Ülkemizde TC Cumhurbaşkanlığı Dijital Dönüşüm Ofisi’nin 2021’de duyurduğu beş yıllık Ulusal Yapay Zekâ Stratejisi var. Bu stratejinin vizyonu “müreffeh bir Türkiye için çevik ve sürdürülebilir yapay zekâ ekosistemiyle küresel ölçekte değer üretmek”. Sadece tüketen değil üreten konumda olmayı arzulayan bir strateji. Altı temel öncelik alanı var. Bunlar ana hatlarıyla şöyle sıralanıyor: Yapay zekâ uzman(lığı)ı, Ar-Ge, kaliteli veriye ulaşım, sosyoekonomik uyum, uluslararası işbirliği ve işgücü dönüşümü.
Özel sektör ise çok daha pratik hareket ediyor ve yapay zekâyı gündelik iş süreçlerine dahil ediyor. İnternet sitelerinde yer alan dijital asistanlar buna bir örnek. Öte yandan bireyi ya da müşteriyi daha iyi tanımlayabilmek için gerekli olan profilleme çalışmalarında da yapay zekâdan destek alınıyor. Yapay zekâ üretmek temelde bir algoritma üretmek anlamına geliyor. Türkiye’de bu alanda girişimde bulunan çeşitli start-up kuruluşlar var. Yapay zekâ uçsuz bucaksız bir evren gibi. O nedenle “hepsini yönetecek bir yüzük” icat etme refleksi yerine pratik gereksinimleri karşılayacak yapay zekâlar üretmek çok daha etkin ve verimli olacaktır.

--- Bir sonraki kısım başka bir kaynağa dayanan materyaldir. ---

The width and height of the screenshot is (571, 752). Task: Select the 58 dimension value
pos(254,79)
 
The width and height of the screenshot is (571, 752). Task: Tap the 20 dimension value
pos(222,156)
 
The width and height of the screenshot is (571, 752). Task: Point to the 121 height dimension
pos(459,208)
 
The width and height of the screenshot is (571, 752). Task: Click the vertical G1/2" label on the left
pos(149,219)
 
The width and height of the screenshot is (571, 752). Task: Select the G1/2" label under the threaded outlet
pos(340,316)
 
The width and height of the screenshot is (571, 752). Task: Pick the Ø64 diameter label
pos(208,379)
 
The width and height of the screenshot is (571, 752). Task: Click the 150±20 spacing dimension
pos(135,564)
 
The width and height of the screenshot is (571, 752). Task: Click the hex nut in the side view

Öte yandan bir yapay zekâ algoritması üretmek çok geniş yelpazede bilgi-beceri sahibi olmayı gerektiriyor. Gerek kullanım gerekse üretim sürecinin gereksinim duyacağı becerilere sahip olamayanların geride kalacağı ortada.

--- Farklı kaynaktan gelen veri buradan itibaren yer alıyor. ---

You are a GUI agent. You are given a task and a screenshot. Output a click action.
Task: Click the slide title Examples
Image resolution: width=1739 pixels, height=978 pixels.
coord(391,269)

YAPAY ZEKÂ KİMİN İŞLERİNİ ALACAK?
Yapay zekâ insanın elinden pek çok işi alacak diyenlere karşı şu tespit düşünmeye değer: Yapay zekâ becerilerine sahip olan insanlar, sahip olmayan insanların elinden işi alacak! Bugün nasıl ki bilgisayar kullanmayı bilmeyen bir mimar, bilen bir mimarın gerisinde kalmışsa, yarın da yapay zekâ bilen bir mimar, bilmeyeni geride bırakacak. Böylece bilgisayar ve internet ile başlayan dijitalleşmeyle gündeme gelen dijital uçurum (yeni adıyla kapsayıcılık) daha da derinleşecek. Yapay zekâ etkisi sadece üretim değil kullanım alanında da etkisini gösterecektir. Şu an altmış-yetmiş yaşının üstünde olup da uçak biletini internetten alabilen kaç kişi var? Bugün elli-altmış yaşında olanlar da on sene sonra bir yapay zekâ asistanı ile etkileşim kurarak uçak bileti alma konusunda zorlanacaktır. Dijital teknolojiler insanın gündelik yaşamının belli kısımlarına girebildi. Giremediği alanları fethetmesi de yapay zekâ sayesinde olacak. Geleceğin insanı kendini gerçekleştirmek istiyorsa, tasarım becerilerine dayalı işler seçmeli. O da olmayacaksa toprak ile uğraşmalı.